• DIRECTIONS
Copy out all of the records below word for word, leaving out the pictures.
::: DATASET RECORDS
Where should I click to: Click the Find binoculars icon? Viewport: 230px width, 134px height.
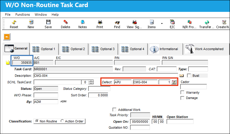click(x=117, y=22)
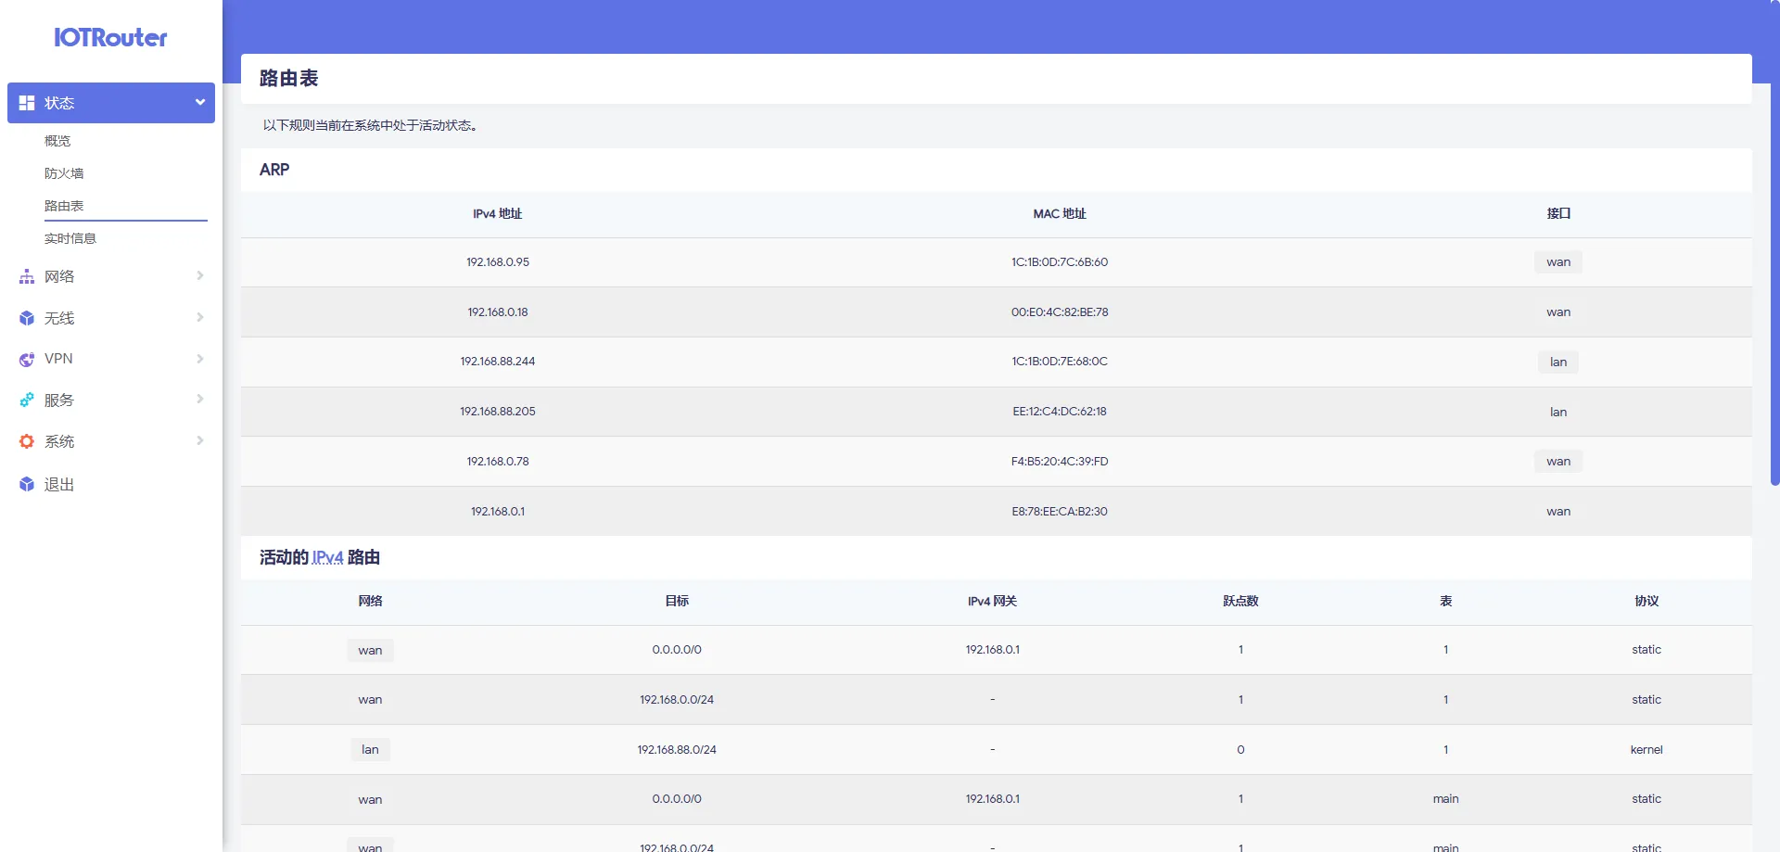
Task: Click the 服务 gears icon
Action: pyautogui.click(x=27, y=401)
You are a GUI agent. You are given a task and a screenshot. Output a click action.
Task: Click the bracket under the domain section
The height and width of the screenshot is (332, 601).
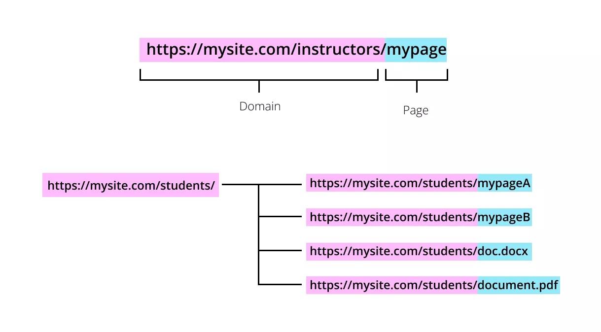(x=259, y=75)
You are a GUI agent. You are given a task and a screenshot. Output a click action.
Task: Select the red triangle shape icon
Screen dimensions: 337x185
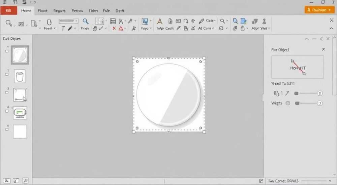tap(121, 28)
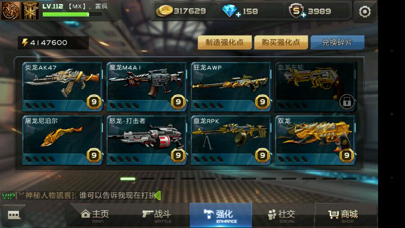This screenshot has width=405, height=228.
Task: Click level 9 badge on 炎龙AK47
Action: pos(94,102)

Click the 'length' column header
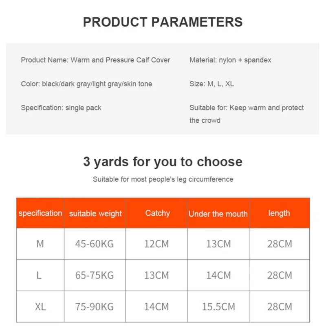click(x=279, y=213)
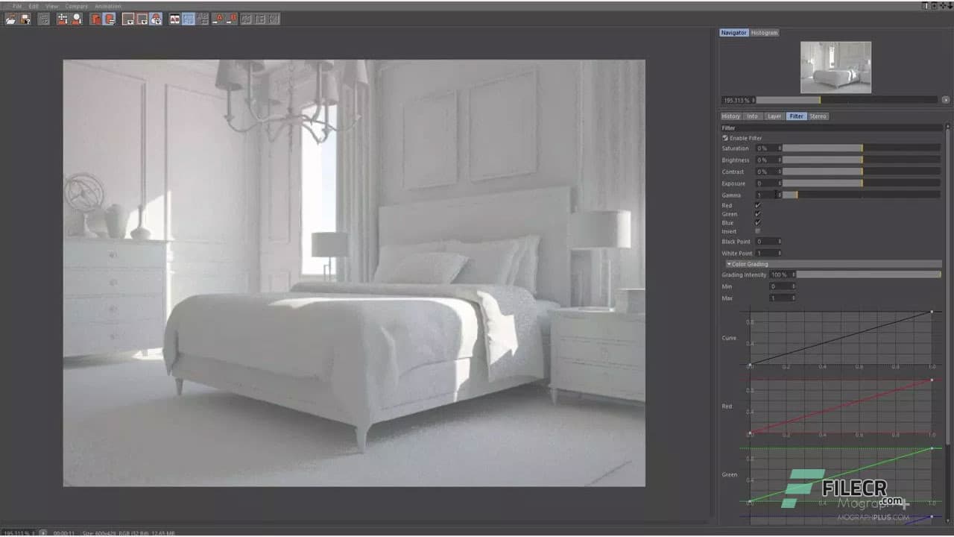
Task: Toggle the Enable Filter option
Action: coord(725,137)
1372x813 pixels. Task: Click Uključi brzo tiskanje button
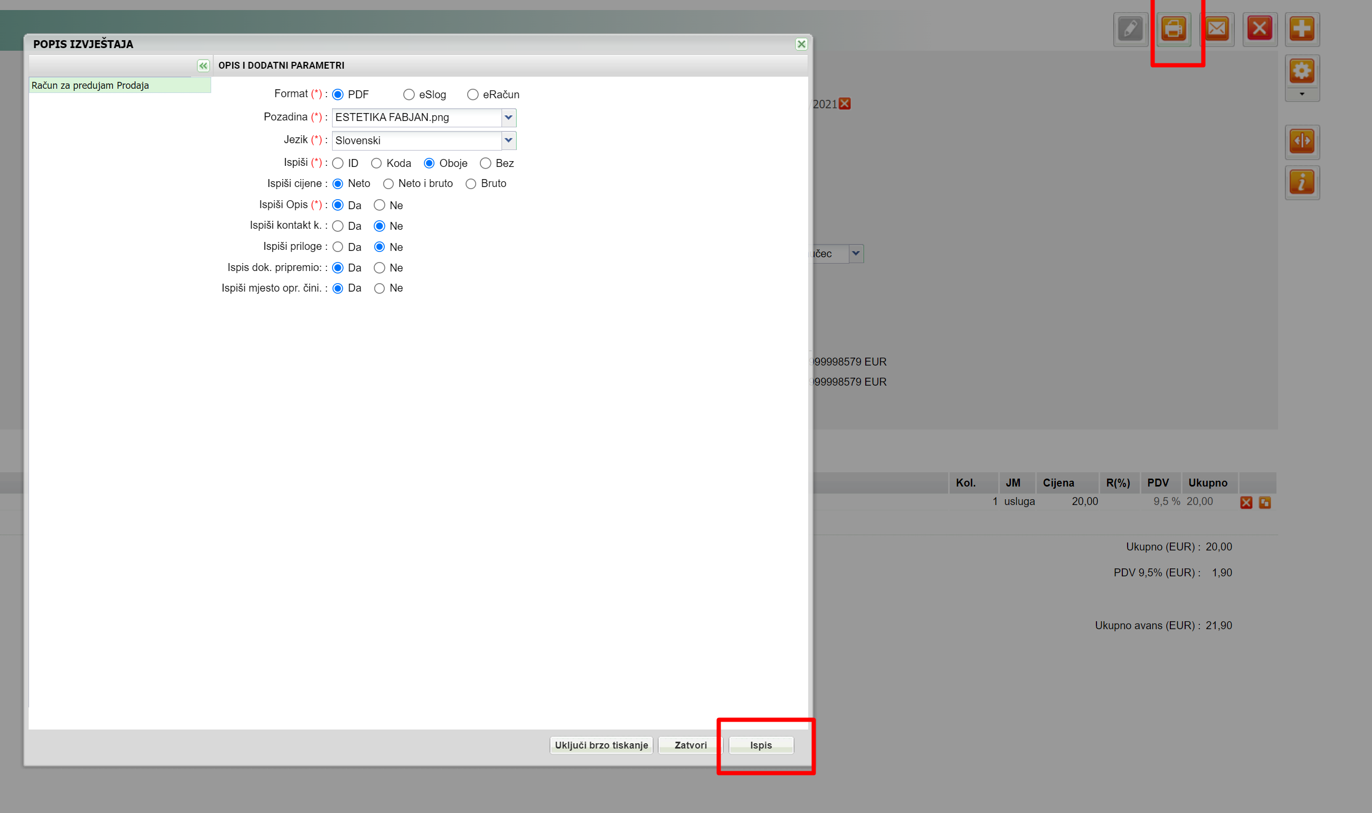(x=601, y=745)
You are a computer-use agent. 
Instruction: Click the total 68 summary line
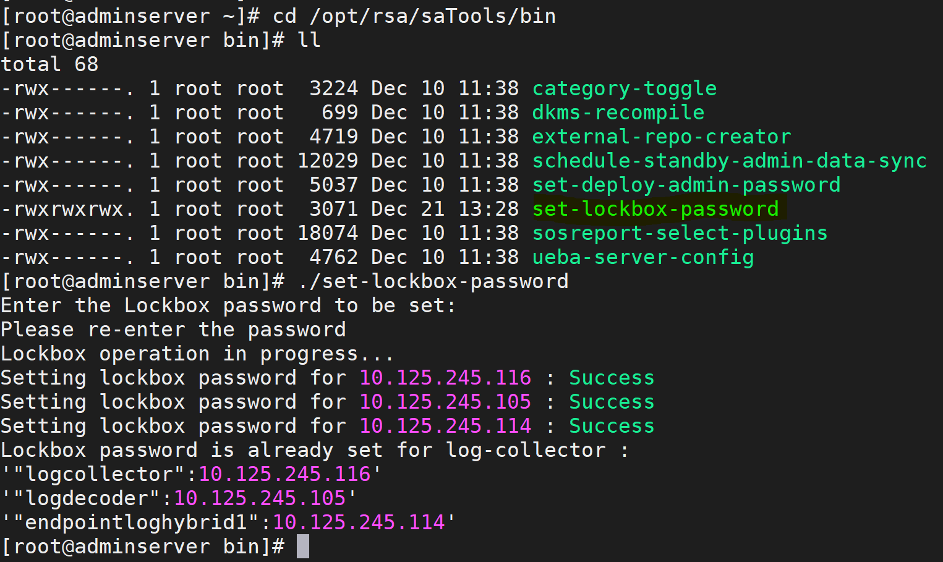49,64
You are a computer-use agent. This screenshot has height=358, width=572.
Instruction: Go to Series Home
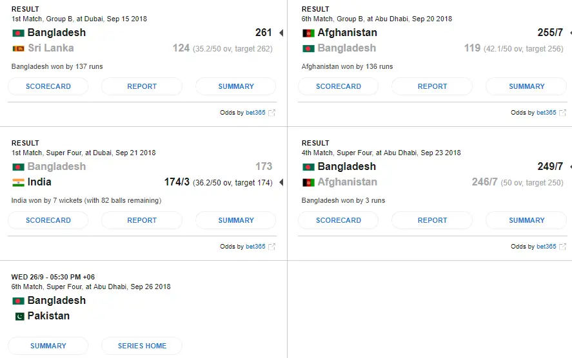(x=142, y=346)

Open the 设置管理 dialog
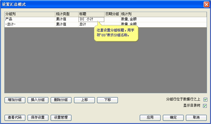pyautogui.click(x=61, y=118)
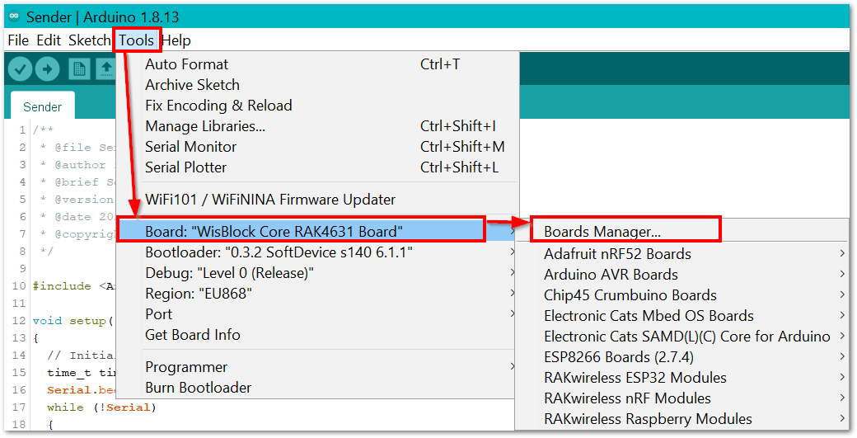The image size is (857, 438).
Task: Open the Tools menu
Action: [137, 40]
::::::
• WRITTEN ANSWER
Where should I click to: Click the Find binoculars icon? Viewport: 230px width, 134px height.
click(x=117, y=22)
Task: Click the 服务 gears icon
Action: pyautogui.click(x=27, y=401)
You are a GUI agent. You are given a task and a screenshot. Output a click action.
Task: Click the bracket under the domain section
The height and width of the screenshot is (332, 601).
(x=259, y=75)
You are a GUI agent. You are given a task and a screenshot. Output a click action.
Task: Select the red triangle shape icon
Screen dimensions: 337x185
tap(121, 28)
This screenshot has width=405, height=228.
Task: Click level 9 badge on 炎龙AK47
Action: pos(94,102)

Click the 'length' column header
click(x=279, y=213)
Task: Toggle the Enable Filter option
Action: coord(725,137)
1372x813 pixels. Task: Click Uključi brzo tiskanje button
(x=601, y=745)
You are a computer-use agent. 
Instruction: Click the total 68 summary line
49,64
You are a computer-use agent. This screenshot has height=358, width=572.
Instruction: Go to Series Home
(x=142, y=346)

Open the 设置管理 dialog
pyautogui.click(x=61, y=118)
The image size is (857, 438).
Task: Open the Tools menu
Action: [137, 40]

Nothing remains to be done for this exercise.